Dene Mitchell: More hotel owners need to look out for hotel fire hazards and comply with fire regulations
Dene Mitchell on the need for hotels to increase fire safety precautions.
As Glasgow’s hotel sector grows at an unprecedented rate and in the light of very high-profile hotel fires at Travelodge in Brentford and the Holiday Inn, Walsall in 2019, and Cameron House at Loch Lomond in 2017, more and more scrutiny is being placed on fire safety precautions taken by independent hotels across the country.
One of my hopes is that fire safety is booked in as a priority and that more independent hotel owners recognise that they are responsible for fire safety precautions as part and parcel of running their businesses.
As a fire safety compliance inspector, I visited over 30 independent hotels in Scotland and the North of England over 12 months. I found that many independent hotels not only fail to meet the minimum requirements as laid out by the Regulatory Reform (Fire Safety) Order 2005 and Fire (Scotland) Act 2005, but are unaware as to what they are actually required to do to keep their guests safe. In planning ahead and following tried and tested fire safety guidance, independent hotel owners can take simple steps to reduce their fire risk.
It boils down to starting with a fire risk assessment. No matter what size of hotel, an owner must complete one. A good fire risk assessment will look at all areas of the hotel and will highlight any areas for improvement. If a change of process takes place or there has been a near miss it may be time to review the risk assessment, although an annual review is usually recommended.
A fire logbook should be kept on-site and an employee (e.g. fire warden) assigned to ensure it is updated at least every week. The fire logbook should contain records of fire alarm testing, servicing and maintenance, checks of fire doors, emergency lighting testing and servicing, fire extinguisher checks and emergency evacuation drills.

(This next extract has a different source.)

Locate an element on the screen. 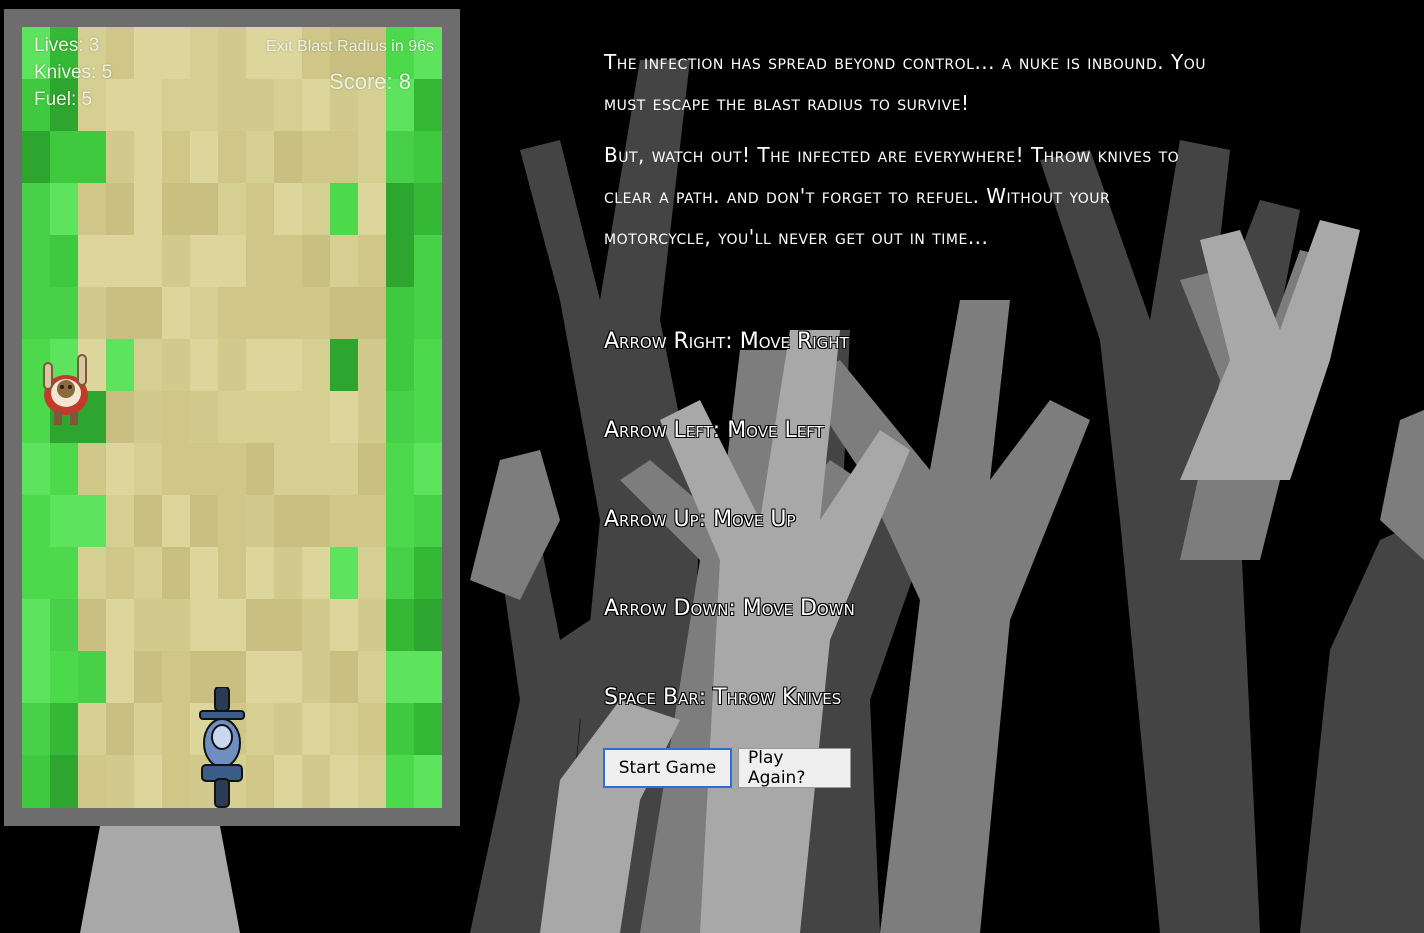 Image resolution: width=1424 pixels, height=933 pixels. start-game-button: Start Game is located at coordinates (668, 768).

A certificate should be available for the inspection and testing of both the fixed electrical wiring system and all portable electrical devices (e.g. kettles, hairdryers). Certificates for the fixed electrical system are valid for up to 5 years, and it is usually recommended that all portable devices undergo PAT testing at least every 1-2 years.
A hotel owner is responsible for fire safety staff training for all employees (permanent and seasonal) and this should be reviewed and refreshed on a regular basis. Employees should have a good understanding of the fire risks and should be well drilled in the emergency evacuation procedures for the hotel. A sufficient number of employees should be assigned as fire wardens and receive appropriate training to support the evacuation of guests and employees in the event of a fire. Emergency evacuation drills should be carried out, involving all employees, at least every 6 months.
It is alarming to see the same hazards present in a majority of the hotels I have visited, including the propping open of fire doors, storage of linen along emergency evacuation routes, incorrect escape route signage and the blocking (or even locking) of fire exit doors.
All employees should be appropriately trained and held responsible for recognising fire hazards around the building and should be aware of the following general advice:
- Store materials (e.g. linen, housekeeping trollies etc.) safely – make sure all corridors, stairs and exits are clear at all times.
- Ensure you know where the alarms points are so they can warn others if fire breaks out.
- Ensure all fire doors are kept closed at all times and are not wedged open.
- All combustible materials are stored away from any sources of ignition (e.g. don’t store linen in the electrical cupboard).
- All electrical equipment is used in a safe manner and electrical sockets are not overloaded.
- Waste/rubbish is not allowed to build up.
- All emergency evacuation signage is clear and correct.
The penalties for hotel owners if things go wrong can be very significant. The Fire and Rescue Services may issue enforcement or prohibition notices, closing down premises deemed as a serious fire risk. For more serious infringements of fire safety legislation, hotel owners may face unlimited fines and up to 2 years in prison.
The responsibility for hotel fire safety ultimately lies at the door of a hotel’s owner. A bit of planning can help owners and guests alike to sleep soundly at night.